== Document passage ==
* start *
Posts Tagged ‘sql’

Full-text search with PostgreSQL

I spent some time experimenting with PostgresSQL’s full-text search functionality, which has been available to some degree since v8.3. If Postgres is already being used as a data store, this functionality is attractive as it provides a simple way to implement non-trivial search without the need to build out additional infrastructure and code (e.g. an Elasticsearch cluster + application code to load data into Elasticsearch and keep it up-to-date).

I experimented with basic querying and ranking using the Lexiio database, the definitions table in particular provides a good dataset to work with, containing 604,076 term definitions.

Querying

Below is a sample query where we search for the phrase “to break into small pieces”, rank each item in the result set, and order the results based on their rank.

SELECT id, definition
FROM definitions
WHERE to_tsvector('english', definition) @@ plainto_tsquery('english', 'to break into small pieces')

Understanding this query is mostly about understanding some vendor-specific SQL.

  • The tsvector type represents is a sorted list of lexemes. to_tsvector(…) is a function to convert raw text to a tsvector.
  • The tsquery type represents lexemes to be searched for and the operators combining them. to_tsquery(…) is a function to convert raw text to a tsquery.
* end *
[Items from a dataset]
* start *
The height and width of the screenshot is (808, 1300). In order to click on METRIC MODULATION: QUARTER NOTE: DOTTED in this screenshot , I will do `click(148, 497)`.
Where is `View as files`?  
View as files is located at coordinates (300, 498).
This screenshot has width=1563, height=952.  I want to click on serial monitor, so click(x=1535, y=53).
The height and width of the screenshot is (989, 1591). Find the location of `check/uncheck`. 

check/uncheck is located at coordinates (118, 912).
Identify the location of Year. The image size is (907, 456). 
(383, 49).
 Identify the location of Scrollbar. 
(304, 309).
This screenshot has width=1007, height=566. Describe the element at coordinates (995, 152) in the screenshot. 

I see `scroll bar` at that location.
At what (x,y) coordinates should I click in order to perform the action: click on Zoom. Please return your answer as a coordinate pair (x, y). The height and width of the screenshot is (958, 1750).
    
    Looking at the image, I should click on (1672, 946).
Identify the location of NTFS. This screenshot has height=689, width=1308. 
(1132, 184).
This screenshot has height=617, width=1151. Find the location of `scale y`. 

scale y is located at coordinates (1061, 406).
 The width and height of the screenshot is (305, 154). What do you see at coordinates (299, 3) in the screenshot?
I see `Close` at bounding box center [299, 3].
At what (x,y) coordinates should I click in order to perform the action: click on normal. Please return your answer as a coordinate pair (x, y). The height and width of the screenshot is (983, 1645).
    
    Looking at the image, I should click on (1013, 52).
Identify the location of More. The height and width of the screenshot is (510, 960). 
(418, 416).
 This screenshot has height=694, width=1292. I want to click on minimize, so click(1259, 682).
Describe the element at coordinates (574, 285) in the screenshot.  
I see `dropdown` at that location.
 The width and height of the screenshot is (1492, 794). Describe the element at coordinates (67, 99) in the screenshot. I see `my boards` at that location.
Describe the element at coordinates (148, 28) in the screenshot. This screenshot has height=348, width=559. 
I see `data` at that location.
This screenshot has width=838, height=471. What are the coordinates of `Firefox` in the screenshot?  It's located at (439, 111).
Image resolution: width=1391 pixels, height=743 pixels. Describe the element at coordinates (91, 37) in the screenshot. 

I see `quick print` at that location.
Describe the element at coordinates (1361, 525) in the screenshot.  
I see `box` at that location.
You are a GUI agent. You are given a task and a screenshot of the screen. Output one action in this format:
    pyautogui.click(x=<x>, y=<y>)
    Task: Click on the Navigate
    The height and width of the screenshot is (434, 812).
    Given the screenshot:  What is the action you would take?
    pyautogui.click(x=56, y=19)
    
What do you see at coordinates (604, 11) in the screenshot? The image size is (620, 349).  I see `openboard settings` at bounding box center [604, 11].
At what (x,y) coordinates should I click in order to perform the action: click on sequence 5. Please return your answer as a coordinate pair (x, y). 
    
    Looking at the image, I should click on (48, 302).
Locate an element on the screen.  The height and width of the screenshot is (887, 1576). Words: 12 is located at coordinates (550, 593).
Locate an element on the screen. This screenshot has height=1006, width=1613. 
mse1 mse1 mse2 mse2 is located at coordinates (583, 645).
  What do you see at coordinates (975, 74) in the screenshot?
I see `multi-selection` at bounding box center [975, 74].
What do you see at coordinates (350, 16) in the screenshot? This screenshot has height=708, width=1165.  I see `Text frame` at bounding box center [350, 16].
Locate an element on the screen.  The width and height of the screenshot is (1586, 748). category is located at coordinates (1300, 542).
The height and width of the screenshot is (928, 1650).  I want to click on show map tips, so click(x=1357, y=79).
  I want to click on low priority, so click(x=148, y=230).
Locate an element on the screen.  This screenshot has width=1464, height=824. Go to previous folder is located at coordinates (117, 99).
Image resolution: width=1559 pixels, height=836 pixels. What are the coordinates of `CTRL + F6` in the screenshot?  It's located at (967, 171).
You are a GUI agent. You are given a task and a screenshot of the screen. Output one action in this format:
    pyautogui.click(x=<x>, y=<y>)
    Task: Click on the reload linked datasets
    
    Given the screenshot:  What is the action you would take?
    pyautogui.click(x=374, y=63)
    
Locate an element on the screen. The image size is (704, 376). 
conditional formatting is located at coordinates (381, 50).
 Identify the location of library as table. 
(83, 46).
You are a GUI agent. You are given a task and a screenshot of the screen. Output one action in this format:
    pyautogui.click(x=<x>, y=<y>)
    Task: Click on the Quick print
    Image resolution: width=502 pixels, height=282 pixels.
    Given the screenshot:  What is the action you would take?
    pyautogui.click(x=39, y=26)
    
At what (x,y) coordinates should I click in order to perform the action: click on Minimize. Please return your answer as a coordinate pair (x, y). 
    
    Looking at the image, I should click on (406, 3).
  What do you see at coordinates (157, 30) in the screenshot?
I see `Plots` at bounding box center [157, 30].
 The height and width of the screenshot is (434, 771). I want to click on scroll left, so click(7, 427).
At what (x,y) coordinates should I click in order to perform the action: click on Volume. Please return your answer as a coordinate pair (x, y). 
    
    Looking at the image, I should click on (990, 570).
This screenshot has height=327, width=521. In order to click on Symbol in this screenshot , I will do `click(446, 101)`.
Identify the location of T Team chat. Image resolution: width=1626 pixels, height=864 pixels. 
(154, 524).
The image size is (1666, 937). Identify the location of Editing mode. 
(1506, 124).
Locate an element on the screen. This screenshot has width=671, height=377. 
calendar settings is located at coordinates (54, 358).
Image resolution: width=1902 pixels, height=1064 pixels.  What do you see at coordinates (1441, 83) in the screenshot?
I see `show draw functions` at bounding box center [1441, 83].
* end *
== Aim ==
Using the PostgreSQL full-text search post above the records, decide whether each statement agrees with the post: (a) PostgreSQL's full-text search has been available to some degree since v8.3; (b) the definitions table holds 604,076 term definitions; (c) to_tsquery(…) converts raw text to a tsvector. Answer yes or no for each, quoting the deciding words of the post.

== The answer ==
(a) Yes: "which has been available to some degree since v8.3"
(b) Yes: "containing 604,076 term definitions"
(c) No: "to_tsquery(…) is a function to convert raw text to a tsquery."